Guêpier pour trois abeilles (The Honey Pot)
Joseph L. Mankiewicz (1967)
Admiratrice de longue date de la filmographie de Joseph L. MANKIEWICZ, je découvre avec jubilation son antépénultième film que je ne connaissais pas encore. Certes "Guêpier pour trois abeilles" n'est pas un chef d'œuvre. Beaucoup le considèrent avec raison comme un brouillon de son génial dernier film "Le Limier" (1972). "Guêpier pour trois abeilles" souffre d'un début un peu poussif à mon goût, de quelques longueurs et de l'interprétation trop monolithique de Cliff ROBERTSON dans un rôle pourtant crucial. Mais en dépit de ces défauts, il s'agit tout de même d'une véritable pépite injustement méconnue.

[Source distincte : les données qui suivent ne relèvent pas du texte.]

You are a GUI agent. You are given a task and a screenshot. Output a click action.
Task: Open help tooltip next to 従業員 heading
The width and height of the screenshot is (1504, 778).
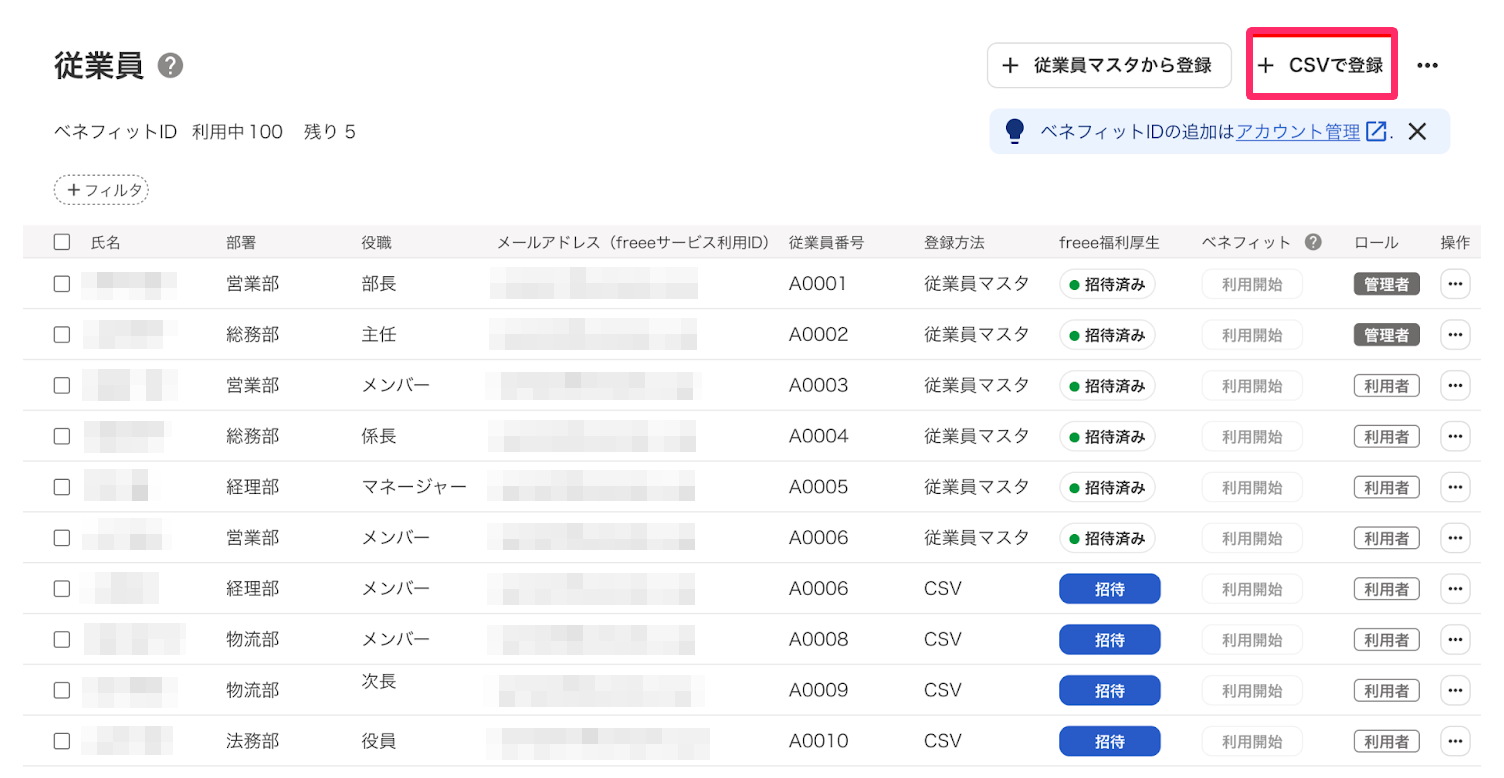170,65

"Guêpier pour trois abeilles" est une libre adaptation de la pièce de théâtre élizabéthaine "Volpone" du dramaturge anglais Ben Jonson. Le film s'ouvre ainsi sur la représentation de la pièce à laquelle assiste le personnage principal qui va en transposer l'intrigue dans sa propre vie. Les personnages portent d'ailleurs les noms anglicisés de la pièce (Fox pour Volpone qui signifie renard en italien et McFly pour Mosca alias la mouche son serviteur). Le film brasse tous les thèmes fétiches du réalisateur: le personnage démiurge qui voit son jeu/scénario/machination se retourner contre lui, la recherche de la vérité des sentiments derrière les faux-semblants sociaux et enfin les relations entre maîtres et domestiques. Ici le maître du jeu est Cecil Fox (Rex HARRISON), un célibataire richissime sans héritier qui comme dans la pièce feint cyniquement d'être à l'article de la mort pour faire venir à son chevet trois de ses anciennes maîtresses afin de leur faire croire qu'il pourrait léguer sa fortune à l'une d'entre elles. L'objectif affiché est de se payer leur tête en se délectant se les voir se bouffer le nez. Pour mettre son plan à exécution, il embauche un comédien raté, Mosca (Cliff ROBERTSON qui hélas pour nous l'est vraiment) qu'il veut faire passer pour son héritier afin d'humilier les trois femmes. Mais un ingrédient imprévu se glisse dans la machinerie trop bien huilée de Cecil Fox: l'infirmière d'une de ses trois ex-maîtresses, Sarah Watkins (Maggie SMITH géniale, il faut absolument la découvrir dans ce rôle) dont il se méfie car il la trouve "finaude". C'est en effet elle qui va dérégler le jeu et en révéler les faux-semblants en y introduisant des éléments sur lesquels il n'a pas de prise, les sentiments notamment. Sa présence a en effet le pouvoir de faire tomber les masques et de réintroduire de l'humanité dans le spectacle de marionnettes qui nous est offert. Pour le plus grand malheur de Cecil Fox mais pour le plus grand bonheur de McFly qui en tombe amoureux (et réciproquement, c'était écrit tant Sarah se comporte en fine mouche ^^^^). Ce n'est pas par hasard si la société de production de Joseph L. MANKIEWICZ s'appelait Figaro tant le couple de serviteurs dépasse celui des maîtres. On peut même dire que la fin du film est sans ambiguïté: l'avenir leur appartient.